▶ WHAT NEEDS TO BE DONE:
Revise the data starting at the line containing "Where should I" and ending with the last line of the data, replacing "screenshot" with "image" and leaving everything else unchanged.

[Data for locating words and elements]
((
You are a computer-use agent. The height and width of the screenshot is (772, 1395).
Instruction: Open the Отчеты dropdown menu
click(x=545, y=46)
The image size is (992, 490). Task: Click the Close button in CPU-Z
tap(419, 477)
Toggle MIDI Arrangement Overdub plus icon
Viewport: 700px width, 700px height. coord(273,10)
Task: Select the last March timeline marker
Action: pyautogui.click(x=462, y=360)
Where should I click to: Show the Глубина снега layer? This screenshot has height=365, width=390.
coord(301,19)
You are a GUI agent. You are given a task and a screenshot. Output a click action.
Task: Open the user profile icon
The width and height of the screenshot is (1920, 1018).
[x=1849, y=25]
))
▶ RESULT:
Where should I click to: Show the Глубина снега layer? This image has height=365, width=390.
coord(301,19)
You are a GUI agent. You are given a task and a image. Output a click action.
Task: Open the user profile icon
The width and height of the image is (1920, 1018).
[x=1849, y=25]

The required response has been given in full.